Teknologi
Tradisional
oleh : Ahmad
Arif
Harian Kompas Cetak | Selasa, 11 Agustus
2015
Sebagai warisan
budaya yang diakui UNESCO, pengetahuan kita tentang keris cenderung sangat
kurang. Kalaupun keris didiskusikan, biasanya aspek bentuk, pamor, dan
mistiknya. Padahal, senjata ini juga bisa dilihat sebagai produk budaya yang
menandai kemajuan ilmu dan teknologi metalurgi masyarakat Nusantara di masa
lalu.
Sebagai sebuah produk
budaya, keris menyebar di hampir seluruh Nusantara, utamanya di Jawa, Sumatera,
Kalimantan, Sulawesi, Nusa Tenggara, Bali, Jawa, dan Madura, dengan berbagai
variasi penyebutan. Bahkan, keris juga ditemui di Malaysia, Thailand, dan
Filipina.
Aneka variasi keris
dan senjata pusaka lain dari berbagai daerah di Nusantara ini yang akan
dipamerkan di Bentara Budaya Jakarta pada 11-16 Agustus 2015. Sebagian besar
yang dipamerkan adalah senjata pusaka masyarakat pesisir. Selain itu juga akan
digelar sarasehan dan diskusi tentang keris bahari.
Budaya Nusantara
Asal-usul keris
hingga sejauh ini masih menjadi perdebatan. Sebagian menyebutnya berasal dari
Jawa, misalnya Bambang Harsrinuksmo dalam Ensiklopedi Keris (2004).
Namun, sebagian menyebutnya berasal dari budaya Melayu, seperti Sir Thomas
Raffles dalam The History of Java (1817). Yang jelas, UNESCO telah
menyebut keris sebagai a distinctive, asymmetrical dagger from Indonesia.
Penyebaran keris yang
meluas menunjukkan bahwa teknologi ini pernah dipertukarkan secara intensif
melalui kegiatan pelayaran di masa lalu. Bukan hanya teknik pembuatannya yang
dipertukarkan, logam untuk membuat keris juga merupakan komoditas pelayaran
yang penting. Misalnya, besi Luwu (Sulawesi Selatan) yang dikenal sebagai bahan
pamor keris diperdagangkan ke Jawa (Majapahit) sejak abad ke-14 (Ian Caldwell,
1998), dan masih terjadi hingga tahun 1930-an (Harsrinuksmo, 2004).
Menurut sejarawan
Bugis, Edward L Poelinggomang, besi Luwu diekspor melalui Teluk Bone, dan
menjadi komoditas penting bagi pelaut Bugis dan Jawa. "Selain pedagang
Majapahit, pedagang dari Buton juga mengambil bijih besi dari Luwu dan
membangun industri besi di Kepulauan Tukang Besi, sekarang dikenal dengan nama
Kabupaten Wakatobi," katanya.

────────

*Tugas Diberikan:*
Berdasarkan teks tentang keris, di mana dan pada tanggal berapa aneka variasi keris dan senjata pusaka lain akan dipamerkan?

*Data Terekam:*
────────

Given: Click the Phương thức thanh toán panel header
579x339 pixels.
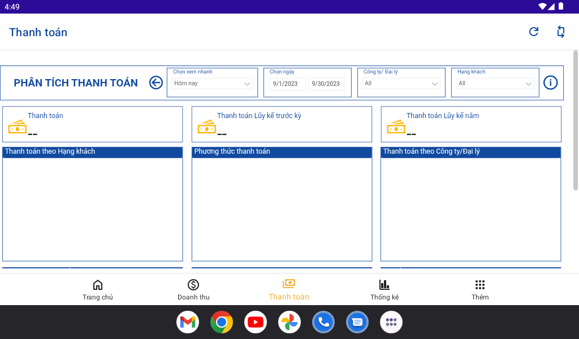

────────

*Jawaban Latihan:*
Di Bentara Budaya Jakarta pada 11–16 Agustus 2015.